LA ESTÉTICA BÍBLICA. Si nos fijamos en algunos textos aislados, podríamos decir que el antiguo Israel no sentía gran aprecio por el producto bello del hombre, limitándose a contemplar lo que ya existe en la naturaleza. Por ejemplo, los altares erigidos en honor de la divinidad tenían que ser de piedra tosca sin labrar (Éx 20,25; Dt 27,6), y estaban severamente prohibidas las imágenes de cualquier tipo (Éx 20,4; Dt 4,16-18), ya que -como se explica- Dios no se manifestó nunca bajo uría forma humana (Dt 4,12-15). Es evidente que la razón de esta prohibición era de naturaleza esencialmente religiosa, al estar dictada por el temor de que el pueblo simple pudiera caer en la idolatría, a semejanza de los demás pueblos (Éx 20,5; Dt 5,9), como sucedió realmente en varias ocasiones, empezando por el becerro de oro fabricado por Aarón en el desierto en ausencia de Moisés (Éx 32,1-7), hasta la serpiente de bronce levantada igualmente en el desierto (Núm 21,6-9), pero que el rey Ezequías tuvo que quitar del templo precisamente porque se había convertido en objeto de culto idolátrico.

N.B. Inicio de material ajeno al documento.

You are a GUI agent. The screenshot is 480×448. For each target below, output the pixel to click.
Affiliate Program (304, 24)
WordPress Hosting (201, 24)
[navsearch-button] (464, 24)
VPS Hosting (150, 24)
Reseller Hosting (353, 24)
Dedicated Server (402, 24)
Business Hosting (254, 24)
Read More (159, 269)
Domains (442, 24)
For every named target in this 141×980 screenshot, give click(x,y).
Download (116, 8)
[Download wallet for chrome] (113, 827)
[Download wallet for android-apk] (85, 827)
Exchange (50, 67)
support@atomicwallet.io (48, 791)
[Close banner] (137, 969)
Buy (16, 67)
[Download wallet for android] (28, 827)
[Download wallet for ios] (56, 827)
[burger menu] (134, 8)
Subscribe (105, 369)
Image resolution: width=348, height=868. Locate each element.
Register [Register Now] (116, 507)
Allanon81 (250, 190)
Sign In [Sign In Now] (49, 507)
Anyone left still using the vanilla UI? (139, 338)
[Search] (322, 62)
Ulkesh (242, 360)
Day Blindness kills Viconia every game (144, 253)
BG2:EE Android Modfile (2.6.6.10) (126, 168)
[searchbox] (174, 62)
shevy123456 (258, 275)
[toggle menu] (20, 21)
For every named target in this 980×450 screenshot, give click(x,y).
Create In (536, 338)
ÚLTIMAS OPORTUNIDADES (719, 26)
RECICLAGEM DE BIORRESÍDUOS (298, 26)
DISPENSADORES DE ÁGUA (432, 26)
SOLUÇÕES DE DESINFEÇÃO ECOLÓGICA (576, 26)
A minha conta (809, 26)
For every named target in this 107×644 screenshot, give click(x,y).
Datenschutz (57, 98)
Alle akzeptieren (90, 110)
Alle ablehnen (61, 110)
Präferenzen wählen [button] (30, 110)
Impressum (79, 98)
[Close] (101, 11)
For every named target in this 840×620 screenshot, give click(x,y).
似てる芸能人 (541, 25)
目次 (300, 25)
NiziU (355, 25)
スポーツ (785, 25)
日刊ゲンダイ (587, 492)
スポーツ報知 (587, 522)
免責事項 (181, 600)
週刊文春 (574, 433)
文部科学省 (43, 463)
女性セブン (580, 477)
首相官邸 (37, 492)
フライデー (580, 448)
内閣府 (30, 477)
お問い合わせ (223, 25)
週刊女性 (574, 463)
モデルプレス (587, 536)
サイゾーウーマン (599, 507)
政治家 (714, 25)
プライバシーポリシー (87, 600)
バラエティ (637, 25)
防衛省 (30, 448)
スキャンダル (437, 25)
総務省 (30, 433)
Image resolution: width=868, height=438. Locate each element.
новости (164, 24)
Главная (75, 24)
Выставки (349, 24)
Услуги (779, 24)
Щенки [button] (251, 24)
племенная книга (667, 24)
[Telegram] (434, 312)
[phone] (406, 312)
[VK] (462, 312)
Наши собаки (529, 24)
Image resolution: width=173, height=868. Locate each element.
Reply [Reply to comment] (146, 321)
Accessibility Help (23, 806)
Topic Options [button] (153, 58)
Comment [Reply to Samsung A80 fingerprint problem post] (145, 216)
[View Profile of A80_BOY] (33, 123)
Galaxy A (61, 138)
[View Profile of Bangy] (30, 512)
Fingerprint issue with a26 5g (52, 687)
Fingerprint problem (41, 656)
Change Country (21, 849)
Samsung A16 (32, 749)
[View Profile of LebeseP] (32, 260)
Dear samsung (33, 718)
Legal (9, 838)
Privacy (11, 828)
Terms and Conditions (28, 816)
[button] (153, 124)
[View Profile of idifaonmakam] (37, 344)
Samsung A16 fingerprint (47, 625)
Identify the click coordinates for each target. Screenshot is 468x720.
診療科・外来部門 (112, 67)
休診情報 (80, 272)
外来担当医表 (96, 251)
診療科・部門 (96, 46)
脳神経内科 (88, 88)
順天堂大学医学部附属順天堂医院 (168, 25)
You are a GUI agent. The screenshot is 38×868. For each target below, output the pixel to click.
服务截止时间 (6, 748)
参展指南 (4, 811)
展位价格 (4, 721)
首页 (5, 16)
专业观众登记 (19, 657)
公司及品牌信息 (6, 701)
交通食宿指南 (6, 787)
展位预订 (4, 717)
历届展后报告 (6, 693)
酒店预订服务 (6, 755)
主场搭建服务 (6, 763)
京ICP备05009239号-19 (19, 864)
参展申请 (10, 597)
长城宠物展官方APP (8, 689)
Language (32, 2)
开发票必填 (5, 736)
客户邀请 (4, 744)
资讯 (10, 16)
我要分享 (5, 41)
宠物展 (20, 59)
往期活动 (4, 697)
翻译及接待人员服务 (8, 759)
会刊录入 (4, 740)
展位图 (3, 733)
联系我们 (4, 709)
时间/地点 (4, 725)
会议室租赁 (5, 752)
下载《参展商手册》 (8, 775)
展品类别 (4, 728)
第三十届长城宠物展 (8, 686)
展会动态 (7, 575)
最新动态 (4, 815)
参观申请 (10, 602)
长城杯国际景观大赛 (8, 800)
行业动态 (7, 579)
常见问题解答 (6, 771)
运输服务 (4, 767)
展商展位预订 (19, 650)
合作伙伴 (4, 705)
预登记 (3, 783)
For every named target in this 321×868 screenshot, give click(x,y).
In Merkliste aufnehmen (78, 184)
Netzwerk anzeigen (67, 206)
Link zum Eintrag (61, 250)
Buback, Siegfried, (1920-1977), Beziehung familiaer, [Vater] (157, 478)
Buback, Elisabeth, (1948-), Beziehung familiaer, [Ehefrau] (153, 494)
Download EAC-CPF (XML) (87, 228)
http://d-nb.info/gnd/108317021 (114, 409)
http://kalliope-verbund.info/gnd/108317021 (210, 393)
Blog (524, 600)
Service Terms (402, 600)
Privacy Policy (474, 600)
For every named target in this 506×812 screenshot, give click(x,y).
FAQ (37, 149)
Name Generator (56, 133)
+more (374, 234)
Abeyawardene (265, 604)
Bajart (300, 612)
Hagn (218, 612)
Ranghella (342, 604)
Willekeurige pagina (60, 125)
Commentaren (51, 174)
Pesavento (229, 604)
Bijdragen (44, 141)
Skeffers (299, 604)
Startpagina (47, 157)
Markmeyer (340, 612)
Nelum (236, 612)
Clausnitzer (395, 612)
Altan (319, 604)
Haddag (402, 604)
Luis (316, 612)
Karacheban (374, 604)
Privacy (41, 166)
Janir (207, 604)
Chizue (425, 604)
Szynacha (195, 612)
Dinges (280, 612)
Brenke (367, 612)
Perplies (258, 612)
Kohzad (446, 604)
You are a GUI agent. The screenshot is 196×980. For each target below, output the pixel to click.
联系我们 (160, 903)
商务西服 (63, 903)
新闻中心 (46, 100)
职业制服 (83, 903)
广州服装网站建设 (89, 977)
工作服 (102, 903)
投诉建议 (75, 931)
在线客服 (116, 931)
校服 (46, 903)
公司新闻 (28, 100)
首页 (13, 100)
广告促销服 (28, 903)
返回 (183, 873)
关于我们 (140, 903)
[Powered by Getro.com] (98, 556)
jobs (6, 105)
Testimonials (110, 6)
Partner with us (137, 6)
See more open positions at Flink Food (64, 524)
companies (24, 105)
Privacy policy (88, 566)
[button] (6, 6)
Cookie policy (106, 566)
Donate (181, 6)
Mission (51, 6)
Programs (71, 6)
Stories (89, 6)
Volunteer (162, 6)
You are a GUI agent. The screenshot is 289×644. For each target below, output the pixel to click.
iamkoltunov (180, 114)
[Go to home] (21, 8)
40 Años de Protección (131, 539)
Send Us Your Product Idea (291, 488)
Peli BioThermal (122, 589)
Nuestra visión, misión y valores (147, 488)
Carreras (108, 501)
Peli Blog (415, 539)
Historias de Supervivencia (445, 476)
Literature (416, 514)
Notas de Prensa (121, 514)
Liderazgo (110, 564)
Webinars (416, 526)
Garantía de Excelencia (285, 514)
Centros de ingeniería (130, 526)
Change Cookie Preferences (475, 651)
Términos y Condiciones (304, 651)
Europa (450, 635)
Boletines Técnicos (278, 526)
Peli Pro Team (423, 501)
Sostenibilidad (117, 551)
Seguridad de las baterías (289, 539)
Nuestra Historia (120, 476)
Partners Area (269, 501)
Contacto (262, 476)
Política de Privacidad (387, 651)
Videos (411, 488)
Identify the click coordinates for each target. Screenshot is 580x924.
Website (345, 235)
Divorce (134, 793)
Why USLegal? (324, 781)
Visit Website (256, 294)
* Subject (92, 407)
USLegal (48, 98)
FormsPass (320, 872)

La enseñanza bíblica, más en general, aunque puede parecer que no se interesa directamente por el problema de la belleza y que incluso es contraria a ella, en realidad se inspira en principios altamente formativos, que merecen tomarse en consideración. En sustancia, tiende a trascender las limitaciones del hombre y del mundo en el cual ha sido puesto por
Di-s, para remontarse directamente hasta la fuente misma de la belleza. De esta manera se advierte al hombre que no se deje seducir ni absorber por lo que es limitado, efímero y caduco, sino que vaya más allá de la realidad y de la apariencia de las cosas, para llegar a contemplar sólo el poder, la gloria y el esplendor de quien las ha creado y le ha dado a él el poder ode utilizarlas (cf Sal 8; 104; etcétera).